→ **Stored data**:
______________________________

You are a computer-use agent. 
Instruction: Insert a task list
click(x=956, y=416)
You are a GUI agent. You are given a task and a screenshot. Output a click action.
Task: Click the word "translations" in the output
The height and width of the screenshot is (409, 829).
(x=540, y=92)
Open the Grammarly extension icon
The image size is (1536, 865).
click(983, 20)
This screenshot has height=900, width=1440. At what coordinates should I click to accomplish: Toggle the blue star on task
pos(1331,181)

______________________________

Could you repeat every record above exactly as it is written?

→ **SOLUTION FOR THIS EXERCISE**:
You are a computer-use agent. 
Instruction: Insert a task list
click(x=956, y=416)
You are a GUI agent. You are given a task and a screenshot. Output a click action.
Task: Click the word "translations" in the output
The height and width of the screenshot is (409, 829).
(x=540, y=92)
Open the Grammarly extension icon
The image size is (1536, 865).
click(983, 20)
This screenshot has height=900, width=1440. At what coordinates should I click to accomplish: Toggle the blue star on task
pos(1331,181)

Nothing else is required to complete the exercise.